• _What to produce_:
From the entries, copy every line that carries the string "Task".

• _Input material_:
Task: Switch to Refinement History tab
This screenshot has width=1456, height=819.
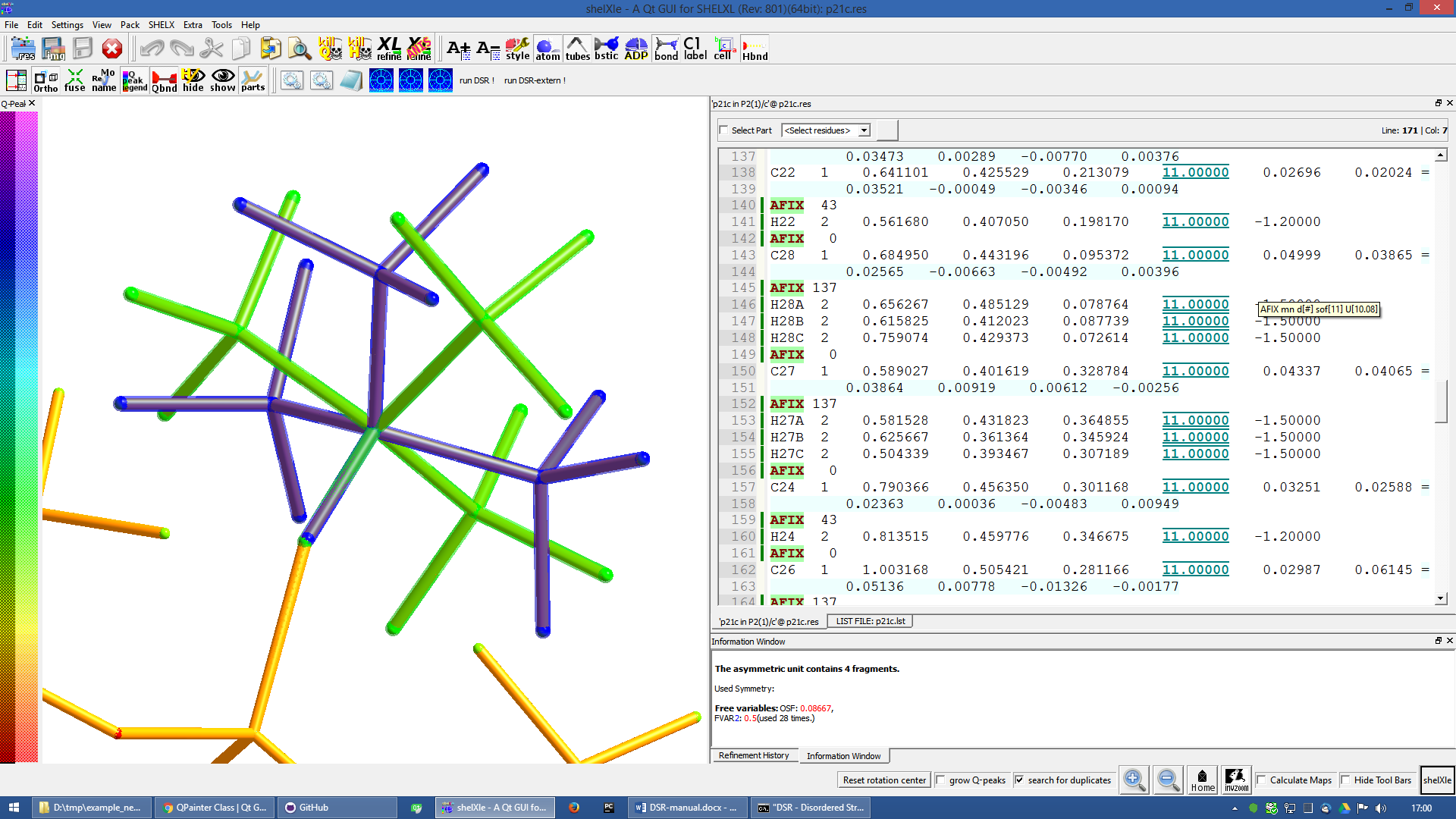Action: (x=753, y=756)
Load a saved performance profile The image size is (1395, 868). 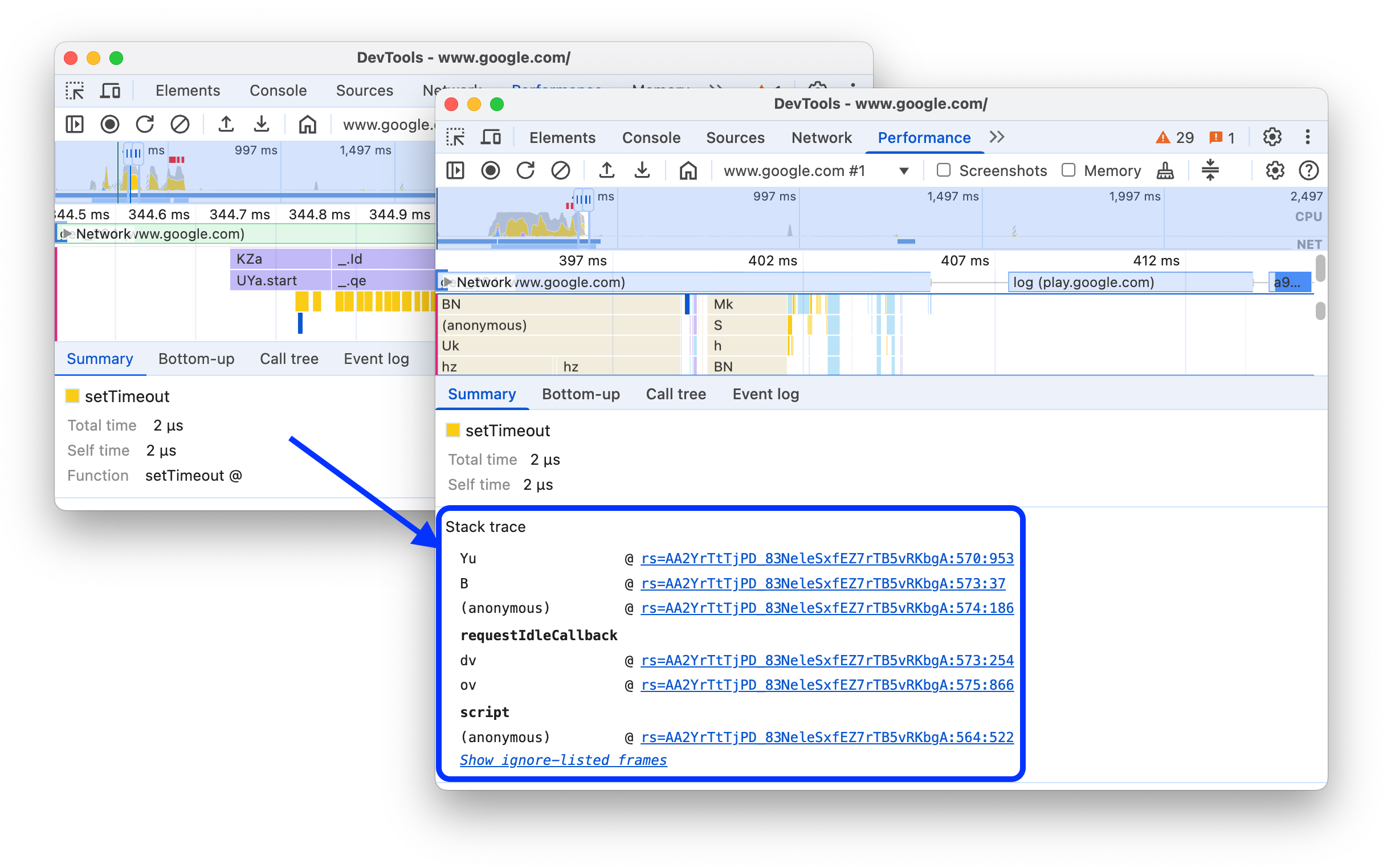point(606,170)
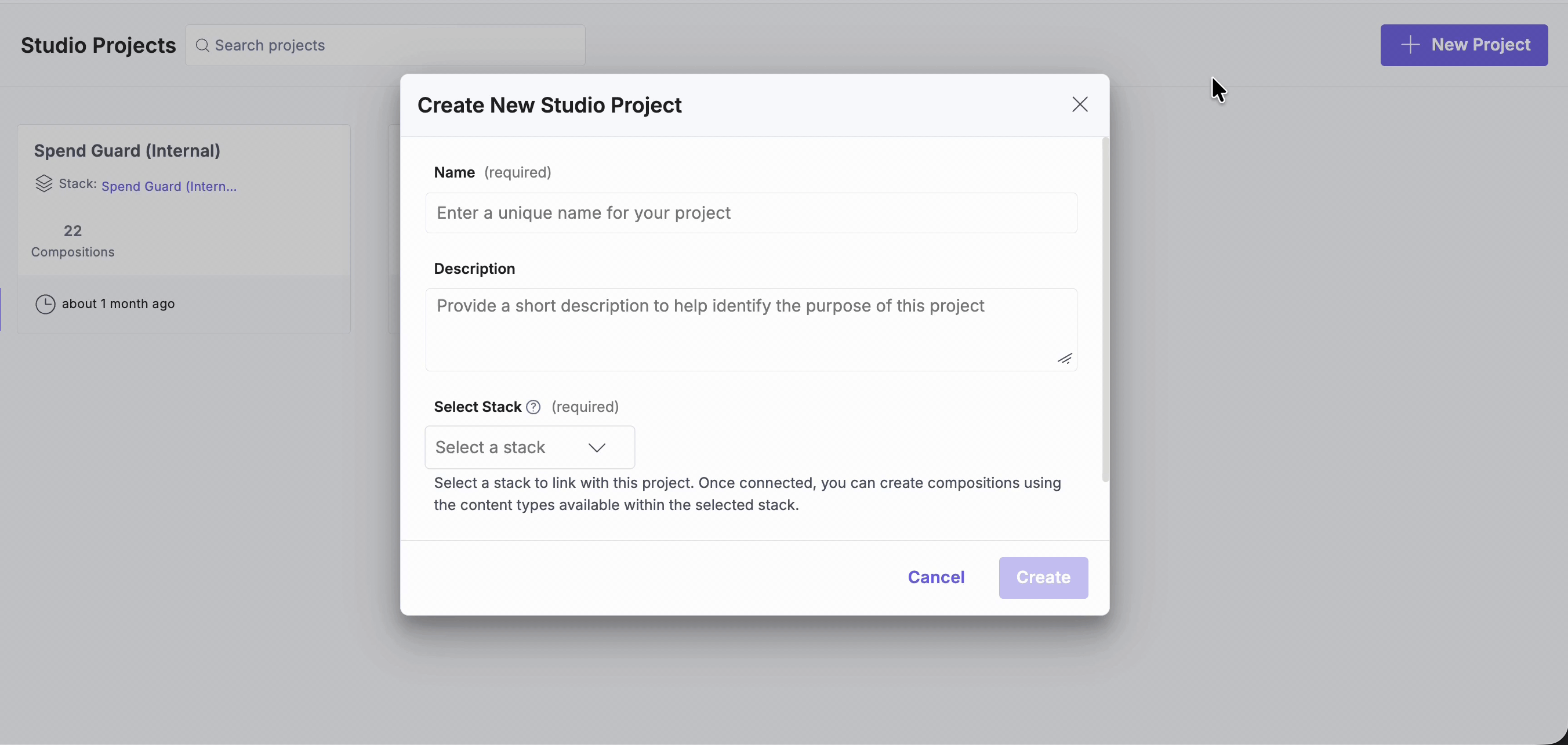Click the project name input field
This screenshot has height=745, width=1568.
tap(751, 212)
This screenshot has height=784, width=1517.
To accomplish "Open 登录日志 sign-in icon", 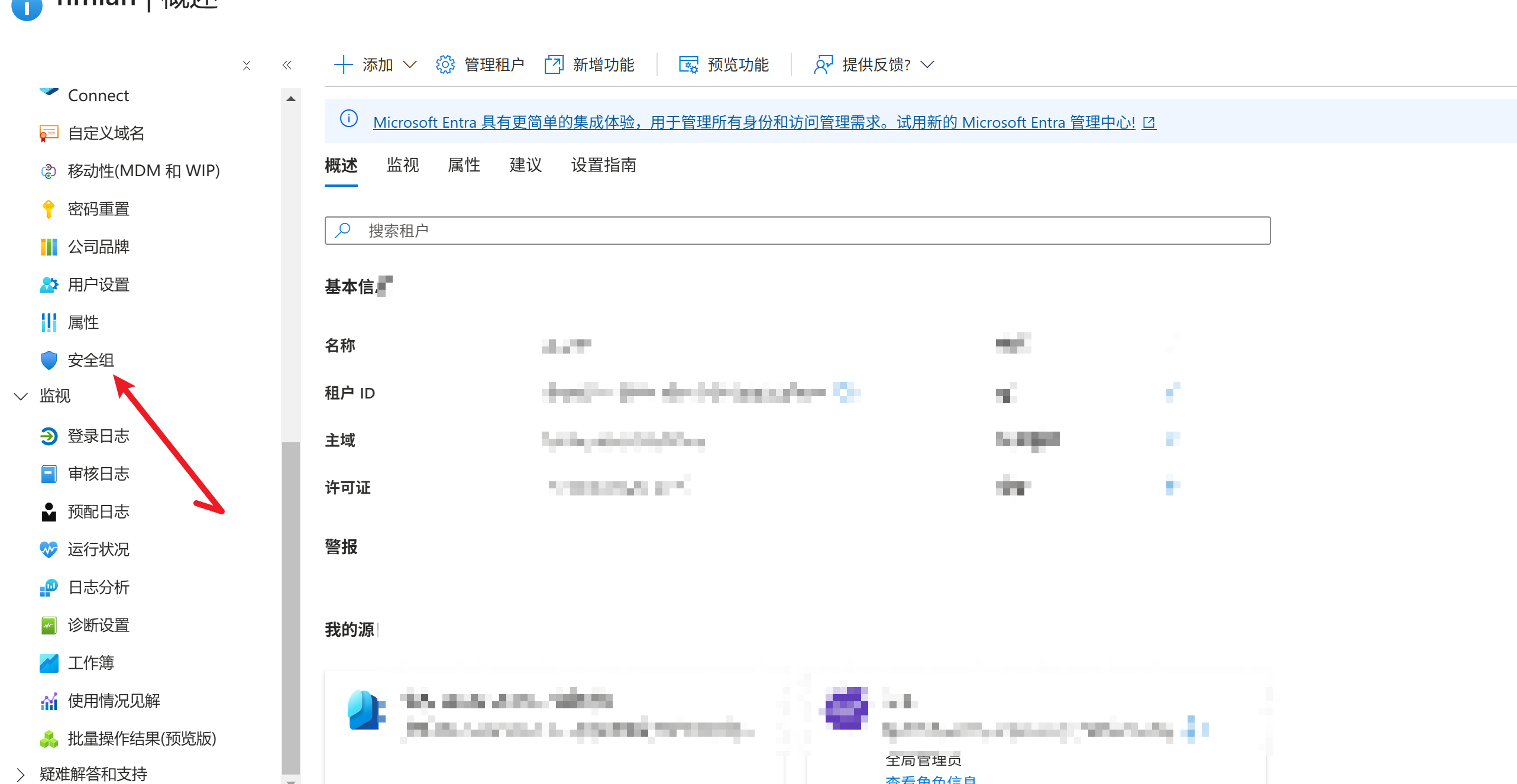I will coord(48,436).
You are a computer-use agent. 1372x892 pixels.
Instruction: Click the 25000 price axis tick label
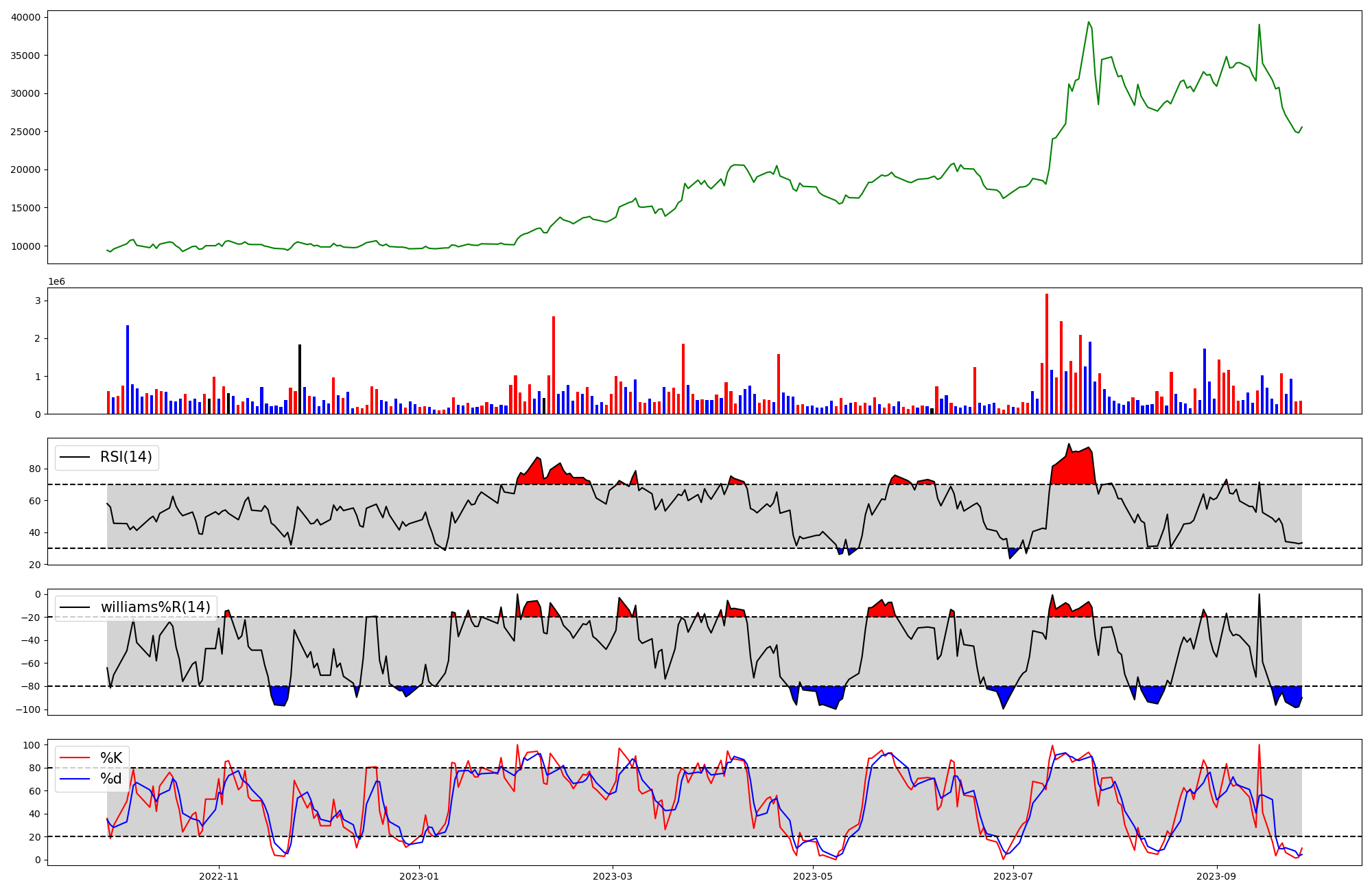click(25, 132)
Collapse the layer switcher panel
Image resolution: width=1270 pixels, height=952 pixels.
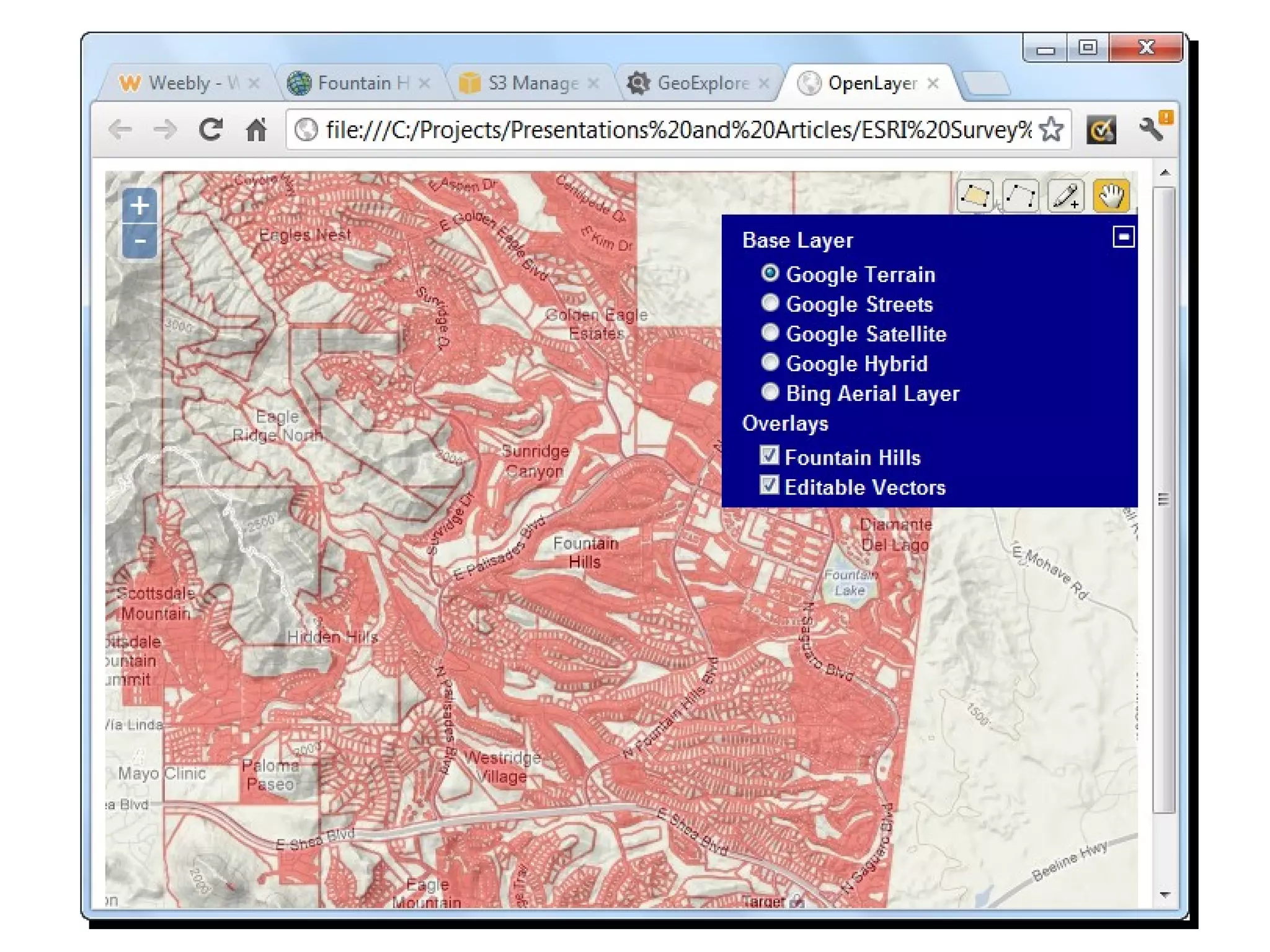tap(1123, 237)
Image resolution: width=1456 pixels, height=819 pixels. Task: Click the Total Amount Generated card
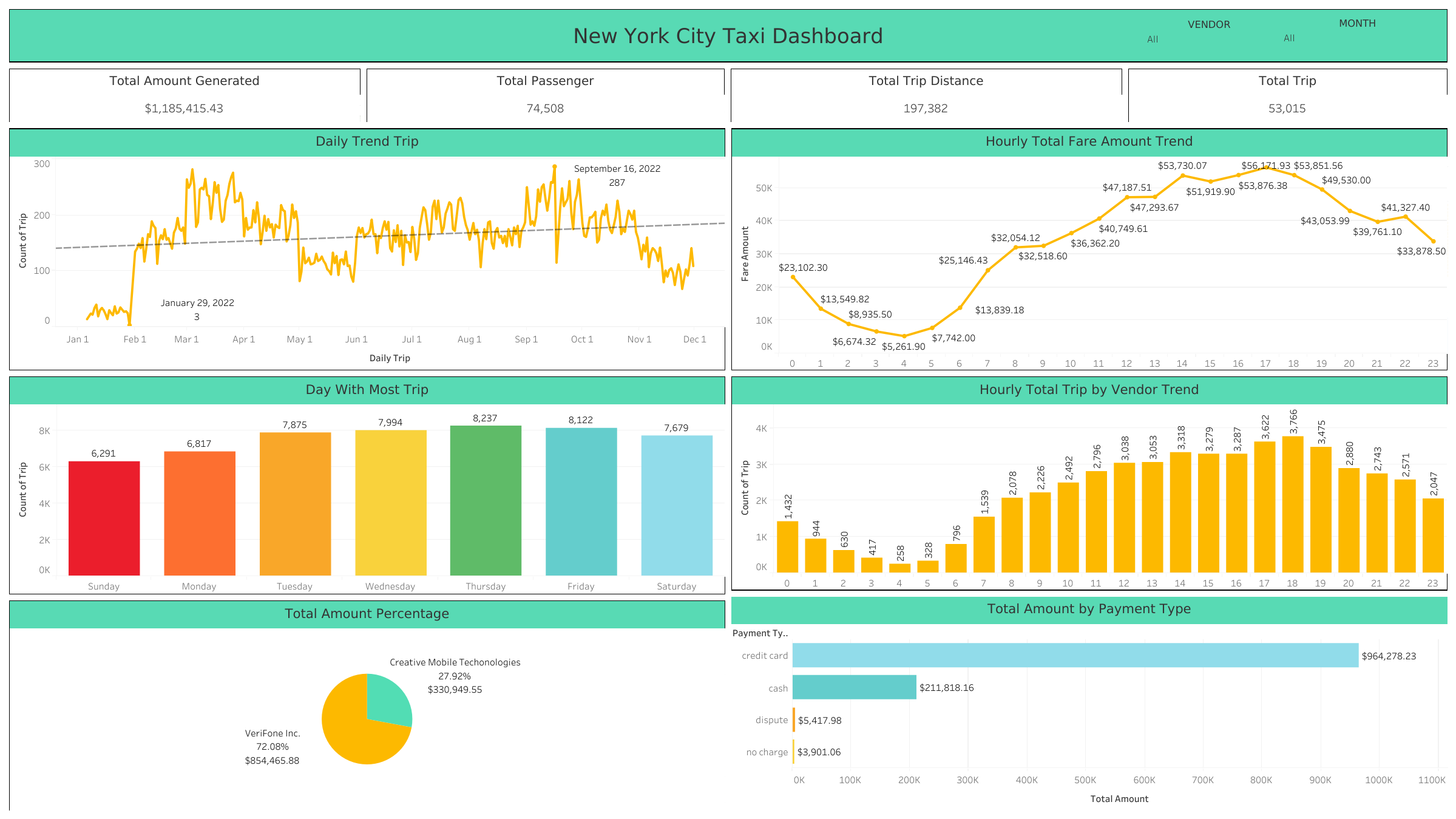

• _Answer section_:
Task: Switch to Refinement History tab
Image resolution: width=1456 pixels, height=819 pixels. Task: Click the Total Amount Generated card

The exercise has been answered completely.